Children's burial ground, Elmhill, Co. Clare
Co. Clare |
Burial Grounds
At Elmhill in County Clare, there is a place that was set apart from the consecrated ground of the parish churchyard, reserved for those the Church would not formally receive in burial.
Children's burial grounds of this kind, known in Irish as cillíní (the singular is cillín), were used for centuries to inter unbaptised infants, and sometimes stillborn children, suicides, or strangers whose religious status was uncertain. Because Catholic doctrine long held that the unbaptised could not enter heaven, these individuals were excluded from sacred ground, and so communities created their own quiet, liminal spaces, often at the edges of fields, beside ancient earthworks, or on land that carried a faint memory of earlier sanctity.

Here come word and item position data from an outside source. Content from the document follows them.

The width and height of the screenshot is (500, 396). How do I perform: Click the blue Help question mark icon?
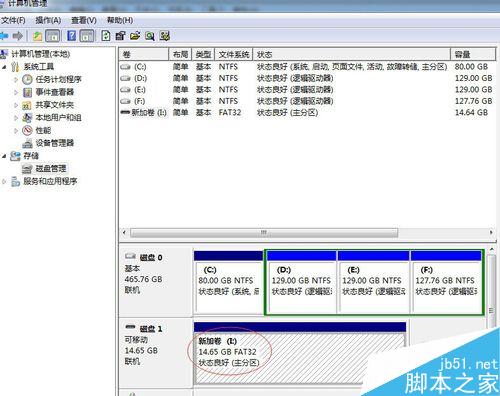tap(71, 36)
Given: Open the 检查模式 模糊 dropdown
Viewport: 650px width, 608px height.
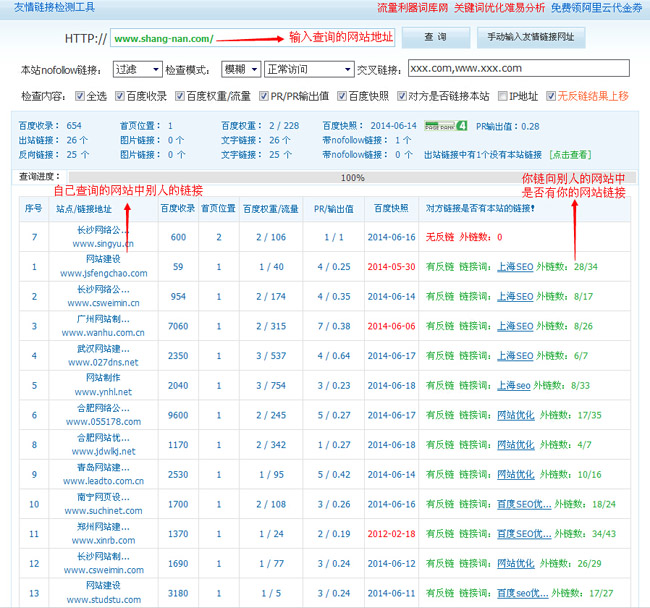Looking at the screenshot, I should pyautogui.click(x=240, y=69).
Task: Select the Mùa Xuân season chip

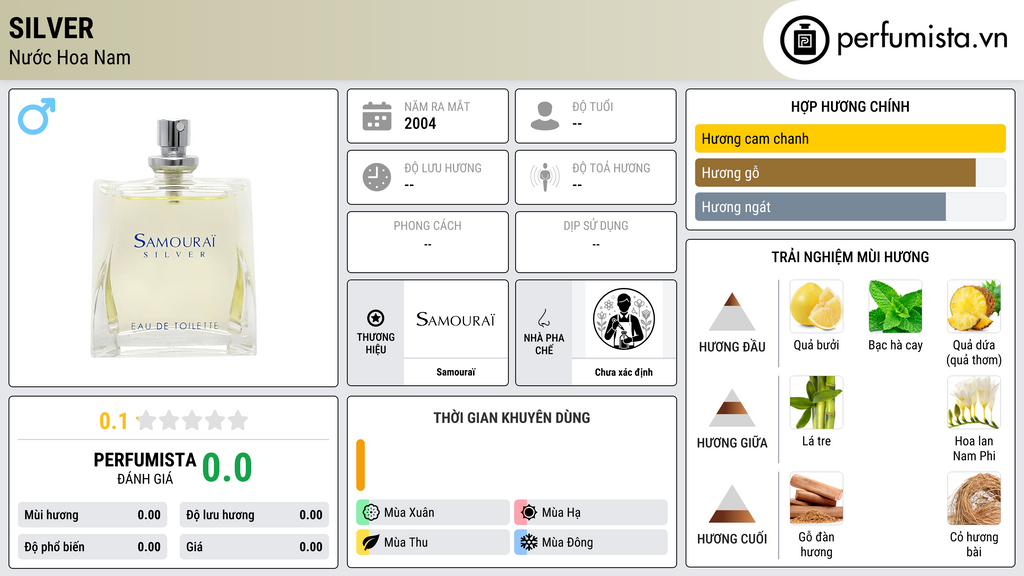Action: pos(433,513)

Cillíní are found in their hundreds across Ireland, and Clare has a considerable number. Many are unmarked or nearly so, the graves indicated by small stones laid flat rather than upright monuments, and the sites themselves can be easy to walk past without recognising what they are. The practice of burying children in such places continued in parts of rural Ireland well into the twentieth century, long after the theological pressures that originally produced it had softened in other ways. The grief attached to these sites is particular and quiet; families mourned without the framework of a public funeral, and the locations were often known within a community but seldom spoken of widely.